Two lung cancer drugs won new approvals/indications from the FDA this year—afatinib (Gilotrif) and erlotinib (Tarceva)—but Kris sees far more potential in experimental compounds and genetic tests that help clinicians choose treatments.
“Erlotinib has been the standard of care for initial treatment EGFR-mutant lung cancers for years now, so the expanded indication from the FDA should not change how physicians use it,” said Kris, who added that afatinib, while a different molecule, greatly resembles erlotinib in activity but with more skin and nail toxicities.
“The really interesting drugs for lung cancer, the ones that may bring significant new benefits to patients, are still in trials.”
Among those interesting drugs is a quartet of antibody medications that target the inhibitory T-cell co-receptor PD-1 and the ligand PD-L1: MK-3475, BMS-936558, MEDI4736, and MPDL3280A.
All four molecules uncloak T cells and differ from any existing drug. All of them have excelled in early trials— which Kris believes indicates both the high value of the target and the high probability that at least one treatment will eventually reach the market.
The benefits of all four medications have proven long lasting in many patients and, Kris noted, early combination trials suggest their benefits are additive to those of other immune modifiers targeting CTLA-4.
Another group of exciting experimental drugs that interest Kris are next-generation EGFR tyrosine kinase inhibitors, such as CO-1686 and AZ9291.
Early trials indicate that both of these drugs effectively target not only single mutations but also those that have second-site mutations such as T790M and have thus grown resistant to the first-generation treatments erlotinib and gefitinib. A phase I trial of CO-1686 found tumor shrinkage in about three-quarters of patients with the T790M mutation.
Those same early trials have indicated that the next-generation drugs are far better tolerated than existing medications. Side effects rarely go beyond rash and diarrhea.
Another well-tolerated compound, the monoclonal antibody necitumumab, also received special mention from Kris.

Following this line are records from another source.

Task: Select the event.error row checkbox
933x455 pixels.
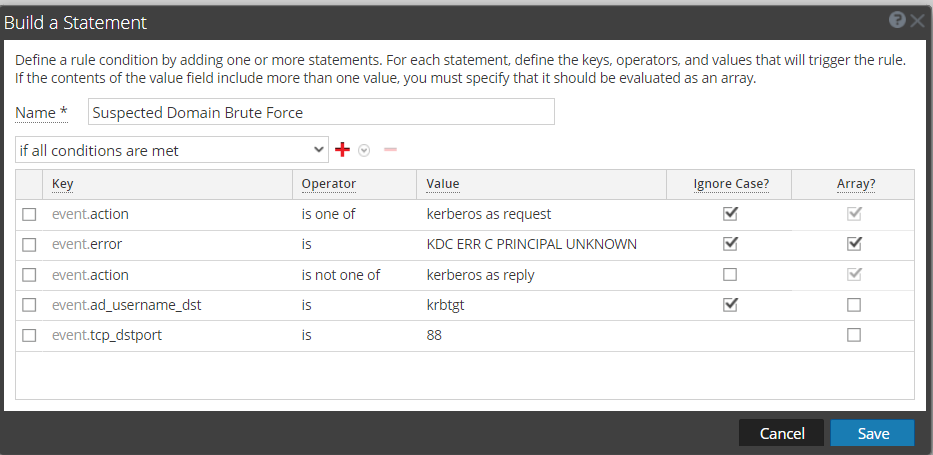Action: coord(29,244)
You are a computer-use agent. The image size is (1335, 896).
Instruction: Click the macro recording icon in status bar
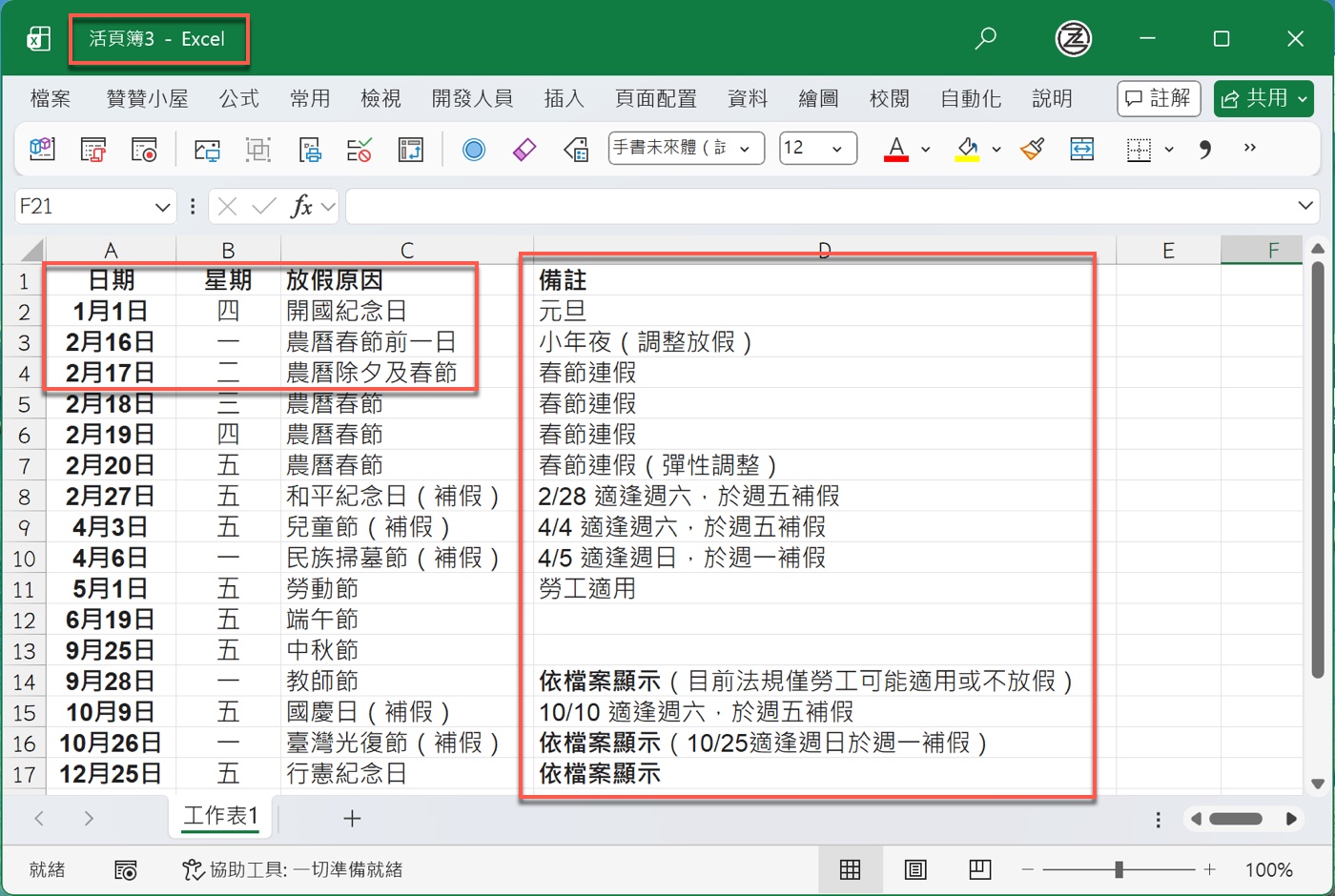[x=125, y=869]
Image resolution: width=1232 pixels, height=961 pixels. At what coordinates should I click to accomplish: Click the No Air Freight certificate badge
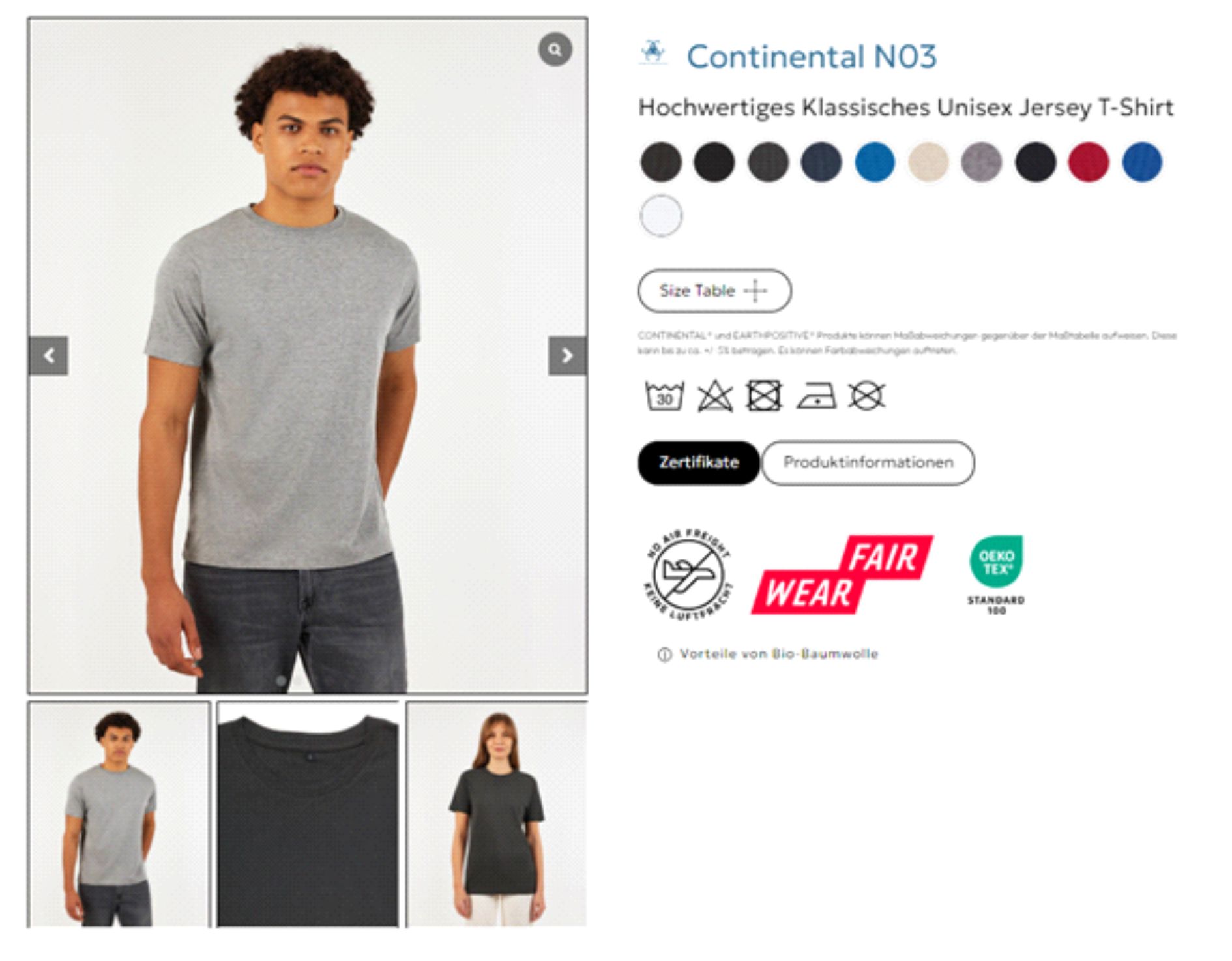click(688, 574)
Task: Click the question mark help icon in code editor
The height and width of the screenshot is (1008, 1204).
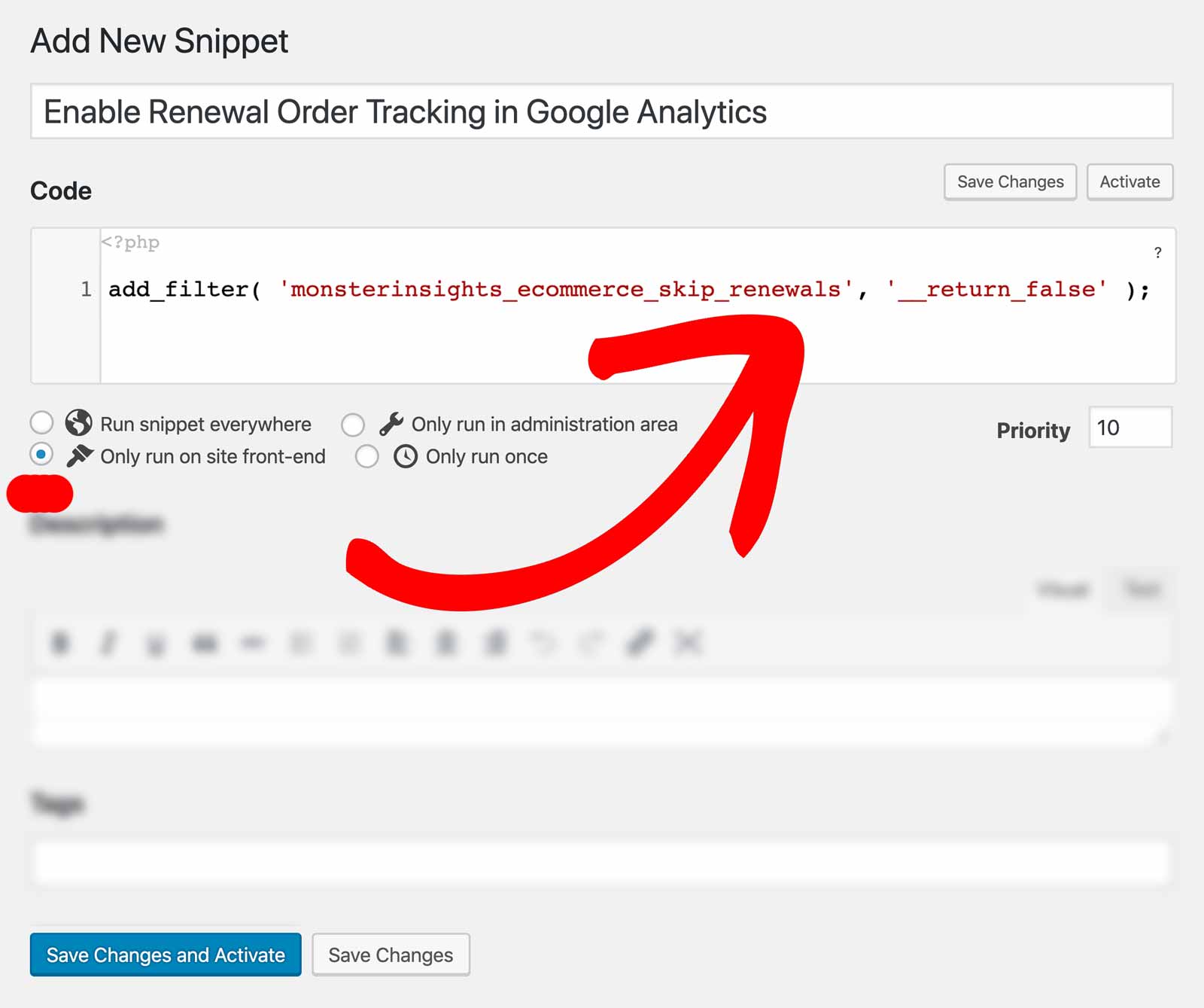Action: coord(1158,254)
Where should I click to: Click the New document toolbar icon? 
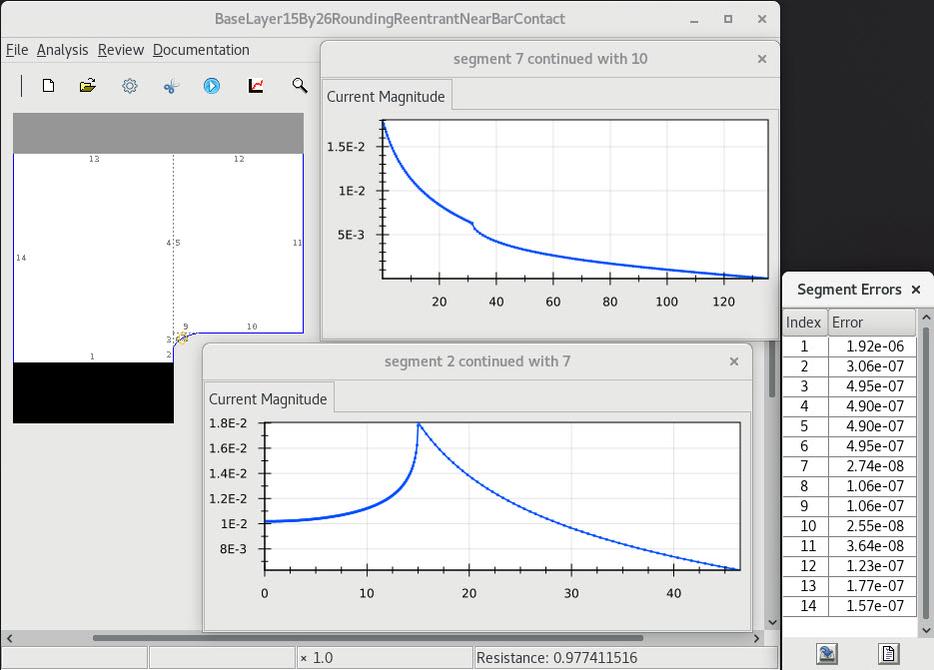48,86
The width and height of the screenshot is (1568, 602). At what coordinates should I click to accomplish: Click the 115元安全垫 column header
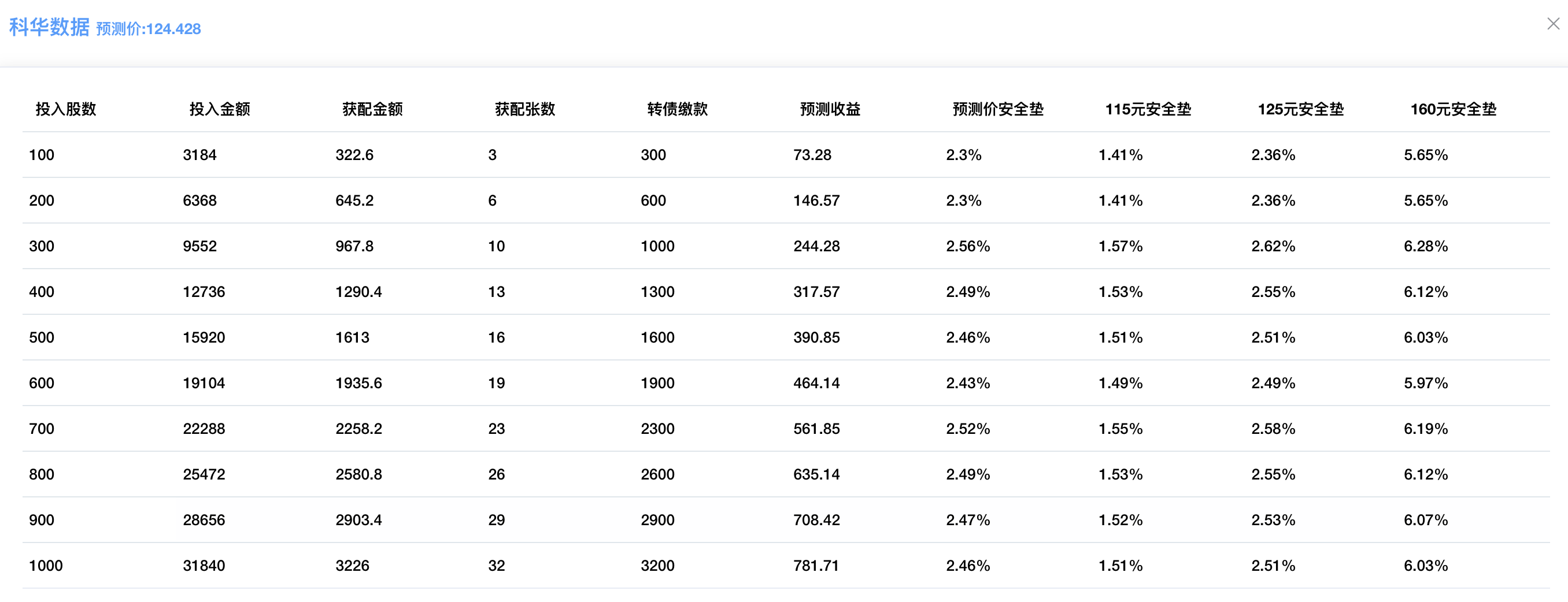[1148, 109]
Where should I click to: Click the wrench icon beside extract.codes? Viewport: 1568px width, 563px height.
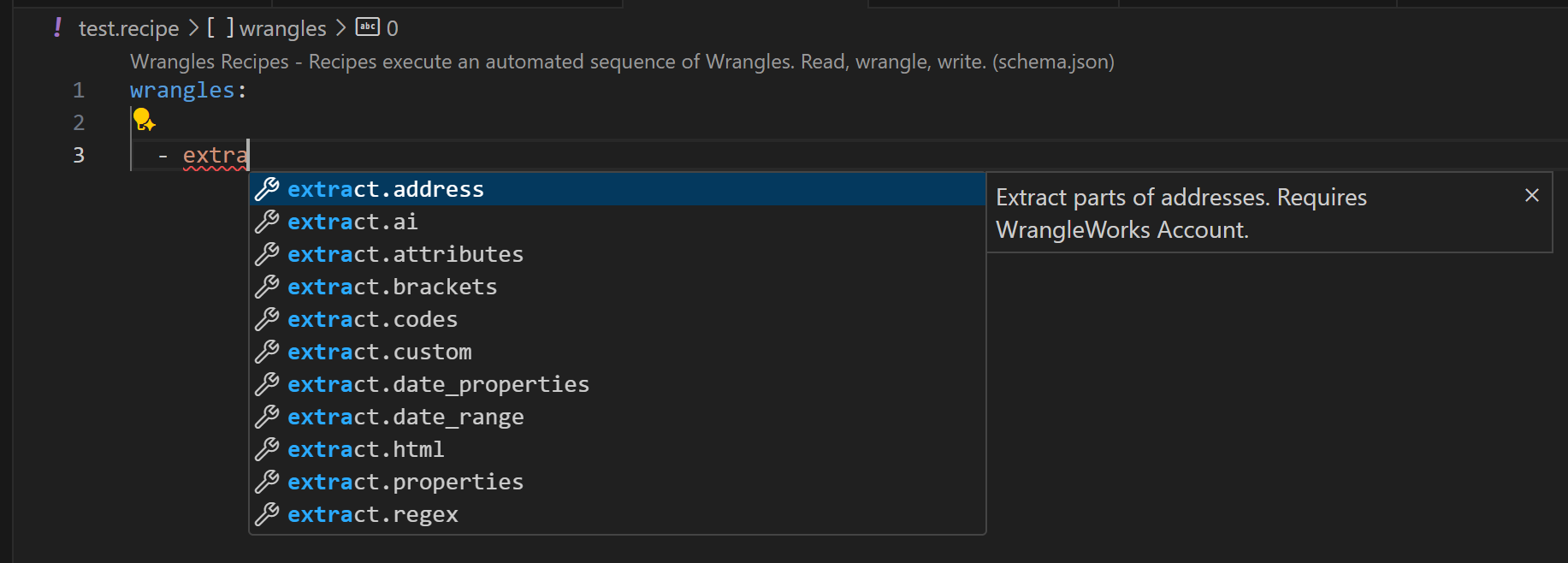pos(266,319)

Eli Lilly has already announced that necitumumab combined with gemcitabine and cisplatin improved overall survival when compared with chemotherapy alone for patients with advanced squamous lung cancers in a phase III trial.
“This is a badly underserved group of patients,” Kris said. “An effective treatment for them would be an important development.”
Of course, targeted treatments only work when the right patients receive them, which is why Kris believes that the steady improvement in the breadth, accuracy, and affordability of molecular testing services may be the most important advance of all for oncologists this year.
“Just a few years ago, major research hospitals were the only places that could routinely perform genetic tests,” Kris said. “Now, everyone has access to reasonably priced tests that screen for 200 to 300 relevant mutations—tests that radically improve the ability of doctors to prescribe the right treatments. The technology will only get better and cheaper.”